Pour les explications complètes demande aux blousards : j'ai jamais rien bité aux Humes.
En plus en presque un demi-siècle, la théorie a dû changer…

Par contre je peux te donner un aperçu de ce qu'un mouvement de réalité fait, par l'exemple.

Je ne fais pas confiance à un truc anormal que je ne peux pas voir. Encore plus s'il hante mon journal intime.
Je vais signaler ta présence au docteur Malleo dès que je sors de garde d'ailleurs. Si tu tentes quoi que ce soit…

Rhoo, allez !
Je voulais juste te montrer un coin du parc, juste derrière le mémorial. C'est sympa, y'a un petit bosquet avec des piafs et une rivière.

C'est bien d'appliquer les procédures de sécurité, mais y'a une différence entre être prudent et être coincé !


> Mail from : Cynthia Malleo
> To : Service Administratif
Demande urgente de mise en place de la procédure "Page Blanche" sur la personne de l'agent Blériot.
Motif : entrée en contact avec l'entité ████-B via son journal intime.
Rappel de la marche à suivre : toute information sensible à propos du membre du personnel doit être conservée sur support informatique uniquement. Sa réaffectation à des tâches nécessitant la connaissance d'un minimum d'informations est indispensable, dans le délai le plus court possible. L'utilisation d'un dossier-leurre au format papier peut être pertinente.
L'agent a été informé de la procédure et a été incité à continuer sa conversation avec l'entité. Si cette nouvelle approche fonctionne, il serait possible d'en apprendre plus à son sujet, dans la perspective d'établir un rapport et des mesures de confinement.


Derrière le monument aux morts, à côté du hangar 2, c'est ça ?

Ah, finalement tu vas voir ?

C'est joli, cette rivière.
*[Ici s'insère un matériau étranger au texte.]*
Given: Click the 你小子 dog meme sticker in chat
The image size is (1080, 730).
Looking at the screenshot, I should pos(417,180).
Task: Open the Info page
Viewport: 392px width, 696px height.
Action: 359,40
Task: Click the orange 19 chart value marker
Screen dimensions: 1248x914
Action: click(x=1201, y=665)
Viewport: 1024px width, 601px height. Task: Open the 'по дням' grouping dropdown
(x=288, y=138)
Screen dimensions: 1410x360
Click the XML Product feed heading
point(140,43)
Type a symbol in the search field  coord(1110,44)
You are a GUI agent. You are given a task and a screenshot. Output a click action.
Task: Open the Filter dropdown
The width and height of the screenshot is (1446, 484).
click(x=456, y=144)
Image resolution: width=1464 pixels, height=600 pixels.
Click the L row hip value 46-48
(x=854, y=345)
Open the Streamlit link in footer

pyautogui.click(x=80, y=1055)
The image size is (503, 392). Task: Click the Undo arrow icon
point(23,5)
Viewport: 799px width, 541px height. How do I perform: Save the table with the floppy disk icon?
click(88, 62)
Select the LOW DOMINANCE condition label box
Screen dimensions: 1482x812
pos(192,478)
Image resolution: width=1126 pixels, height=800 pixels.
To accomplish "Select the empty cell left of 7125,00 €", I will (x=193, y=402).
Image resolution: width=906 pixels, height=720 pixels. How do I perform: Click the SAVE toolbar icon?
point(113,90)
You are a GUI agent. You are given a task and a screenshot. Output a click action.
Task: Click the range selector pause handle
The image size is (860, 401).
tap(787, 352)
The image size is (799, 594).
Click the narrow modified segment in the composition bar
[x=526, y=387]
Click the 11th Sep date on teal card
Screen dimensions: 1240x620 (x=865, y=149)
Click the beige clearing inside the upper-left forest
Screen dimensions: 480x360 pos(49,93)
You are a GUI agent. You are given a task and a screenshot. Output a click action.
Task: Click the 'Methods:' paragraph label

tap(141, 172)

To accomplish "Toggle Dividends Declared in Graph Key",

Mais pourquoi ça ressemble à un jeu qui glitche ?

Un jeu qui quoi ?

Un poste de télé avec des interférences (?)

Aaah, ça !
C'est un effet périphérique de l'effondrement, la seule chose du coin qui reste d'avant le 13 janvier 1975.
Ils ont arasé toutes les ruines pour reconstruire des bâtiments, mais ont laissé ça, en souvenir du premier site.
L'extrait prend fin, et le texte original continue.